The assumption that climate change will hit the poorest people hardest has been shaken by new research from Stanford University suggesting that the worst-case global warming scenario predicted by the United Nations over the next 20 years could actually lift millions of people out of poverty.
The Copenhagen climate conference agreed that the developed countries would establish a fund to help poorer countries to adapt to the worst effects of climate change, such as flooding and drought. The new research by David Lobell of Stanford University’s Program on Food Security and the Environment gives an idea of where some of that money ought to go.

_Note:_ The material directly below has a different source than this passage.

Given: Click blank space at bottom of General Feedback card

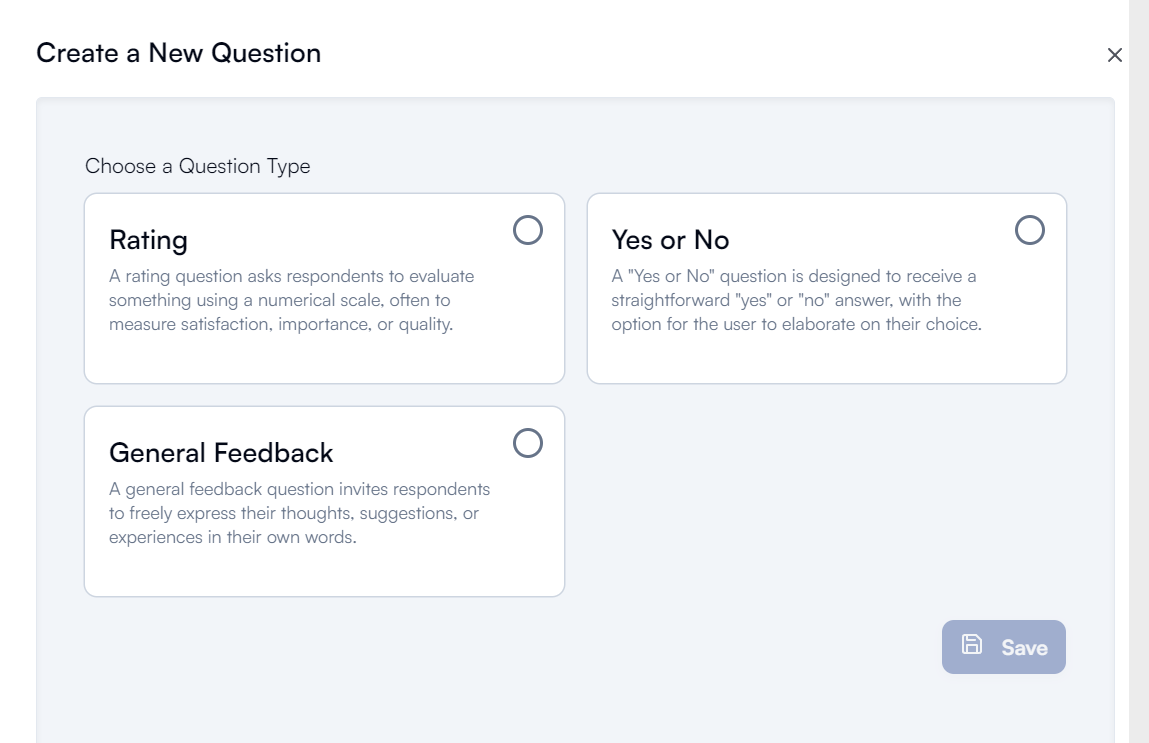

Rising temperatures have a generally detrimental effect on plant growth. Lobell and his colleagues used predicted global temperature rises from the Intergovernmental Panel on Climate Change and extrapolated from them the likely increase or decrease in crop yields. That data was fed into a computer model developed by Purdue University agricultural economist Thomas Hertel which can predict the impact of yields on food prices and poverty by 2030 in 15 Asian, African and Latin American developing nations.
The results make for interesting reading. Under the IPCC’s ‘most likely’ scenario, that of a 1C temperature rise by 2030, there was no overall change in poverty levels.
But there are two less likely scenarios, which have a five per cent probability of coming to pass: a 0.5C rise and a 1.5C rise. These seemingly tiny differences in temperature will have very different effects on crop yields and poverty.
A 1.5C temperature rise would reduce crop yields and increase the price of wheat, rice and maize by 10-60 per cent. Although it would increase poverty overall in the 15 countries by three per cent, farmers who owned their own land would enjoy a bonanza: as food prices soar, they could sell their crops for a premium.